* **Task prompt**: Each record needs to be echoed exactly; can you do that?

* **Supplied entries**:
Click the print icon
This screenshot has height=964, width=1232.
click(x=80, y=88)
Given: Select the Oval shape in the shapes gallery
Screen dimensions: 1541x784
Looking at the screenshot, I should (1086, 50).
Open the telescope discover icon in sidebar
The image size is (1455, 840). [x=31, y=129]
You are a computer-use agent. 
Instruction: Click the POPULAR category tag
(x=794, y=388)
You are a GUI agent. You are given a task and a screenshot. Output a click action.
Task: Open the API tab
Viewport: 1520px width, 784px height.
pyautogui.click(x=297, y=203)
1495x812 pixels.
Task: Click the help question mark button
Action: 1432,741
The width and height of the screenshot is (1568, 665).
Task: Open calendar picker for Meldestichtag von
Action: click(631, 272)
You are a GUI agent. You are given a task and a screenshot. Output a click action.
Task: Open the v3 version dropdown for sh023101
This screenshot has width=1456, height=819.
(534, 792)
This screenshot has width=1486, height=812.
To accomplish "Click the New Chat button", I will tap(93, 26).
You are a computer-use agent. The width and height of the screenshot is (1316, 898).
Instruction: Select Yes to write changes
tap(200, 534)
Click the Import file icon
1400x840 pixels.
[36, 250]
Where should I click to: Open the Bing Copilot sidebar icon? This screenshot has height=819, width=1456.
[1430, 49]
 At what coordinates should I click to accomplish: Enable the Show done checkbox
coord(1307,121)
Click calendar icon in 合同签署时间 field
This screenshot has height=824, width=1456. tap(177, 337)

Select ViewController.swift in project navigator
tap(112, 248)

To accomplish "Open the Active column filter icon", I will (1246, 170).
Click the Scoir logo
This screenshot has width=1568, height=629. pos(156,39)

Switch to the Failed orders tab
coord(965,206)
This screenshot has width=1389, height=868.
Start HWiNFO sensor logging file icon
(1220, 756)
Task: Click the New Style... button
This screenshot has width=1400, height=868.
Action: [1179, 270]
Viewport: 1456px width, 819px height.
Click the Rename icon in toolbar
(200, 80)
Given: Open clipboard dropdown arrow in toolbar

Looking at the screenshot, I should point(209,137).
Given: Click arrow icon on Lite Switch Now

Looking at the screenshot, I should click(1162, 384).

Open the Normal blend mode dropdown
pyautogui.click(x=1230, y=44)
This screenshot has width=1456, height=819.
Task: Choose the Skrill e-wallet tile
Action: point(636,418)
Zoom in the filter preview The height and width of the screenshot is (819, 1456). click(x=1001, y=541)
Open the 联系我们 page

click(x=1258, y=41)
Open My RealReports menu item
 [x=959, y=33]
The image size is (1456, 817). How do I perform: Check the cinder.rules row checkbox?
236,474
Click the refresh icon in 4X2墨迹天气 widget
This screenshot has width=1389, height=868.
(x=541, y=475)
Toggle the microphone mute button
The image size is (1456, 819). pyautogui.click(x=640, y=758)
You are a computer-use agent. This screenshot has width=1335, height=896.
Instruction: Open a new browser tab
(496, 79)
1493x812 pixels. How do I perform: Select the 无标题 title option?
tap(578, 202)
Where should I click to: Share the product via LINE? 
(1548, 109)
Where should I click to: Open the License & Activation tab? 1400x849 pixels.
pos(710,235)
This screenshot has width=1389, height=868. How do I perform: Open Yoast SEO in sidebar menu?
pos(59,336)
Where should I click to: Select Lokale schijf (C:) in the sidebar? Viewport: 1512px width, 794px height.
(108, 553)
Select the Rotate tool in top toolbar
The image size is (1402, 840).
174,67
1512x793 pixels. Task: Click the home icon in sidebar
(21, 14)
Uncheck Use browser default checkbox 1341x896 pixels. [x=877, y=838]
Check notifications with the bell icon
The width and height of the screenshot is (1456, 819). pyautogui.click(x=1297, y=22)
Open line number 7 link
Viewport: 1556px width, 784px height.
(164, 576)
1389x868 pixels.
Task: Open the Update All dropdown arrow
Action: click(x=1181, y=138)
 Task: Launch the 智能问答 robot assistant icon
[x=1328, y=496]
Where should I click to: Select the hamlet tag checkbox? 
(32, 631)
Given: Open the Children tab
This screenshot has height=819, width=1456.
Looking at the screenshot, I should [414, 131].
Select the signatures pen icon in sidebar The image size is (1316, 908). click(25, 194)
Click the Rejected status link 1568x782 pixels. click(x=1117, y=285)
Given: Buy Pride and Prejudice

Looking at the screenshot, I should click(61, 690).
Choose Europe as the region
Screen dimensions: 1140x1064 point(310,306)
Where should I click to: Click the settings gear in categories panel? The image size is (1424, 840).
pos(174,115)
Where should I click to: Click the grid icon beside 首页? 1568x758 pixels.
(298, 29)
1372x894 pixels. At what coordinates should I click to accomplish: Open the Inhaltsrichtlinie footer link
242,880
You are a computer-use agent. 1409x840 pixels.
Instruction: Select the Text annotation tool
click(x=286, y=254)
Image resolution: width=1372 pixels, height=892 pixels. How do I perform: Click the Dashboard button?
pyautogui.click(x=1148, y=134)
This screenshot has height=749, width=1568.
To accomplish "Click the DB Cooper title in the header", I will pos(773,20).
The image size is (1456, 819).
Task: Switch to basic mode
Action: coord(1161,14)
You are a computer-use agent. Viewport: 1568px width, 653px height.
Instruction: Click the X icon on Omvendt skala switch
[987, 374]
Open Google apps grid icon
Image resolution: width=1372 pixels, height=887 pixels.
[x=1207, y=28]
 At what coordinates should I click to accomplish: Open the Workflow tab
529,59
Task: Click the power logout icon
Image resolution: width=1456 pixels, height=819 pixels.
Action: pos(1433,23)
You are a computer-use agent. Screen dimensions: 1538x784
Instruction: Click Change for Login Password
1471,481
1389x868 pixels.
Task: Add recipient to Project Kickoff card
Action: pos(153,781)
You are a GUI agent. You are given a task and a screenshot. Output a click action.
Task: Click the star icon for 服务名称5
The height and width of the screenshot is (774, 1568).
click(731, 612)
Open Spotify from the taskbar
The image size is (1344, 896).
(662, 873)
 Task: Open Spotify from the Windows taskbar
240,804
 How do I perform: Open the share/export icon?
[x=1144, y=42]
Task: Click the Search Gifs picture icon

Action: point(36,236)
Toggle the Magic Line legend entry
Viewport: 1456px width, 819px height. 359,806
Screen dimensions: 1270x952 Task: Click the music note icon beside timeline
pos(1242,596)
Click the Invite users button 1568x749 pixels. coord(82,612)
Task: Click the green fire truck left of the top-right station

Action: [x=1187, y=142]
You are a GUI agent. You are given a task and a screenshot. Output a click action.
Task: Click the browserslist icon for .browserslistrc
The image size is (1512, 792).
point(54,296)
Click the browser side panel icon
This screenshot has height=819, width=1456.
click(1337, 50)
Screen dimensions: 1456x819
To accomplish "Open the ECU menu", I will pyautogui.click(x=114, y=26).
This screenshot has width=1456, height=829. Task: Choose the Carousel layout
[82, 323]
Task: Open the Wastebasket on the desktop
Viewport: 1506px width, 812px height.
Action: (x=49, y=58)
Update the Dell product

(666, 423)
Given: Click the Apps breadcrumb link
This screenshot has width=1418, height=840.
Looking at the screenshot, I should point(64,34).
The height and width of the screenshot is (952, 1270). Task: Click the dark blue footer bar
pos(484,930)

* **Answer to this task**:
Click the print icon
This screenshot has height=964, width=1232.
click(x=80, y=88)
Given: Select the Oval shape in the shapes gallery
Screen dimensions: 1541x784
Looking at the screenshot, I should (1086, 50).
Open the telescope discover icon in sidebar
The image size is (1455, 840). [x=31, y=129]
You are a computer-use agent. 
Instruction: Click the POPULAR category tag
(x=794, y=388)
You are a GUI agent. You are given a task and a screenshot. Output a click action.
Task: Open the API tab
Viewport: 1520px width, 784px height.
pyautogui.click(x=297, y=203)
1495x812 pixels.
Task: Click the help question mark button
Action: 1432,741
The width and height of the screenshot is (1568, 665).
Task: Open calendar picker for Meldestichtag von
Action: click(631, 272)
You are a GUI agent. You are given a task and a screenshot. Output a click action.
Task: Open the v3 version dropdown for sh023101
This screenshot has width=1456, height=819.
(534, 792)
This screenshot has width=1486, height=812.
To accomplish "Click the New Chat button", I will tap(93, 26).
You are a computer-use agent. The width and height of the screenshot is (1316, 898).
Instruction: Select Yes to write changes
tap(200, 534)
Click the Import file icon
1400x840 pixels.
[36, 250]
Where should I click to: Open the Bing Copilot sidebar icon? This screenshot has height=819, width=1456.
[1430, 49]
 At what coordinates should I click to accomplish: Enable the Show done checkbox
coord(1307,121)
Click calendar icon in 合同签署时间 field
This screenshot has height=824, width=1456. tap(177, 337)

Select ViewController.swift in project navigator
tap(112, 248)

To accomplish "Open the Active column filter icon", I will (1246, 170).
Click the Scoir logo
This screenshot has width=1568, height=629. pos(156,39)

Switch to the Failed orders tab
coord(965,206)
This screenshot has width=1389, height=868.
Start HWiNFO sensor logging file icon
(1220, 756)
Task: Click the New Style... button
This screenshot has width=1400, height=868.
Action: [1179, 270]
Viewport: 1456px width, 819px height.
Click the Rename icon in toolbar
(200, 80)
Given: Open clipboard dropdown arrow in toolbar

Looking at the screenshot, I should point(209,137).
Given: Click arrow icon on Lite Switch Now

Looking at the screenshot, I should click(1162, 384).

Open the Normal blend mode dropdown
pyautogui.click(x=1230, y=44)
This screenshot has width=1456, height=819.
Task: Choose the Skrill e-wallet tile
Action: point(636,418)
Zoom in the filter preview The height and width of the screenshot is (819, 1456). click(x=1001, y=541)
Open the 联系我们 page

click(x=1258, y=41)
Open My RealReports menu item
 [x=959, y=33]
The image size is (1456, 817). How do I perform: Check the cinder.rules row checkbox?
236,474
Click the refresh icon in 4X2墨迹天气 widget
This screenshot has width=1389, height=868.
(x=541, y=475)
Toggle the microphone mute button
The image size is (1456, 819). pyautogui.click(x=640, y=758)
You are a computer-use agent. This screenshot has width=1335, height=896.
Instruction: Open a new browser tab
(496, 79)
1493x812 pixels. How do I perform: Select the 无标题 title option?
tap(578, 202)
Where should I click to: Share the product via LINE? 
(1548, 109)
Where should I click to: Open the License & Activation tab? 1400x849 pixels.
pos(710,235)
This screenshot has width=1389, height=868. How do I perform: Open Yoast SEO in sidebar menu?
pos(59,336)
Where should I click to: Select Lokale schijf (C:) in the sidebar? Viewport: 1512px width, 794px height.
(108, 553)
Select the Rotate tool in top toolbar
The image size is (1402, 840).
174,67
1512x793 pixels. Task: Click the home icon in sidebar
(21, 14)
Uncheck Use browser default checkbox 1341x896 pixels. [x=877, y=838]
Check notifications with the bell icon
The width and height of the screenshot is (1456, 819). pyautogui.click(x=1297, y=22)
Open line number 7 link
Viewport: 1556px width, 784px height.
(164, 576)
1389x868 pixels.
Task: Open the Update All dropdown arrow
Action: click(x=1181, y=138)
 Task: Launch the 智能问答 robot assistant icon
[x=1328, y=496]
Where should I click to: Select the hamlet tag checkbox? 
(32, 631)
Given: Open the Children tab
This screenshot has height=819, width=1456.
Looking at the screenshot, I should [414, 131].
Select the signatures pen icon in sidebar The image size is (1316, 908). click(25, 194)
Click the Rejected status link 1568x782 pixels. click(x=1117, y=285)
Given: Buy Pride and Prejudice

Looking at the screenshot, I should click(61, 690).
Choose Europe as the region
Screen dimensions: 1140x1064 point(310,306)
Where should I click to: Click the settings gear in categories panel? The image size is (1424, 840).
pos(174,115)
Where should I click to: Click the grid icon beside 首页? 1568x758 pixels.
(298, 29)
1372x894 pixels. At what coordinates should I click to accomplish: Open the Inhaltsrichtlinie footer link
242,880
You are a computer-use agent. 1409x840 pixels.
Instruction: Select the Text annotation tool
click(x=286, y=254)
Image resolution: width=1372 pixels, height=892 pixels. How do I perform: Click the Dashboard button?
pyautogui.click(x=1148, y=134)
This screenshot has height=749, width=1568.
To accomplish "Click the DB Cooper title in the header", I will pos(773,20).
The image size is (1456, 819).
Task: Switch to basic mode
Action: coord(1161,14)
You are a computer-use agent. Viewport: 1568px width, 653px height.
Instruction: Click the X icon on Omvendt skala switch
[987, 374]
Open Google apps grid icon
Image resolution: width=1372 pixels, height=887 pixels.
[x=1207, y=28]
 At what coordinates should I click to accomplish: Open the Workflow tab
529,59
Task: Click the power logout icon
Image resolution: width=1456 pixels, height=819 pixels.
Action: pos(1433,23)
You are a computer-use agent. Screen dimensions: 1538x784
Instruction: Click Change for Login Password
1471,481
1389x868 pixels.
Task: Add recipient to Project Kickoff card
Action: pos(153,781)
You are a GUI agent. You are given a task and a screenshot. Output a click action.
Task: Click the star icon for 服务名称5
The height and width of the screenshot is (774, 1568).
click(731, 612)
Open Spotify from the taskbar
The image size is (1344, 896).
(662, 873)
 Task: Open Spotify from the Windows taskbar
240,804
 How do I perform: Open the share/export icon?
[x=1144, y=42]
Task: Click the Search Gifs picture icon

Action: point(36,236)
Toggle the Magic Line legend entry
Viewport: 1456px width, 819px height. 359,806
Screen dimensions: 1270x952 Task: Click the music note icon beside timeline
pos(1242,596)
Click the Invite users button 1568x749 pixels. coord(82,612)
Task: Click the green fire truck left of the top-right station

Action: [x=1187, y=142]
You are a GUI agent. You are given a task and a screenshot. Output a click action.
Task: Click the browserslist icon for .browserslistrc
The image size is (1512, 792).
point(54,296)
Click the browser side panel icon
This screenshot has height=819, width=1456.
click(1337, 50)
Screen dimensions: 1456x819
To accomplish "Open the ECU menu", I will pyautogui.click(x=114, y=26).
This screenshot has width=1456, height=829. Task: Choose the Carousel layout
[82, 323]
Task: Open the Wastebasket on the desktop
Viewport: 1506px width, 812px height.
Action: (x=49, y=58)
Update the Dell product

(666, 423)
Given: Click the Apps breadcrumb link
This screenshot has width=1418, height=840.
Looking at the screenshot, I should point(64,34).
The height and width of the screenshot is (952, 1270). Task: Click the dark blue footer bar
pos(484,930)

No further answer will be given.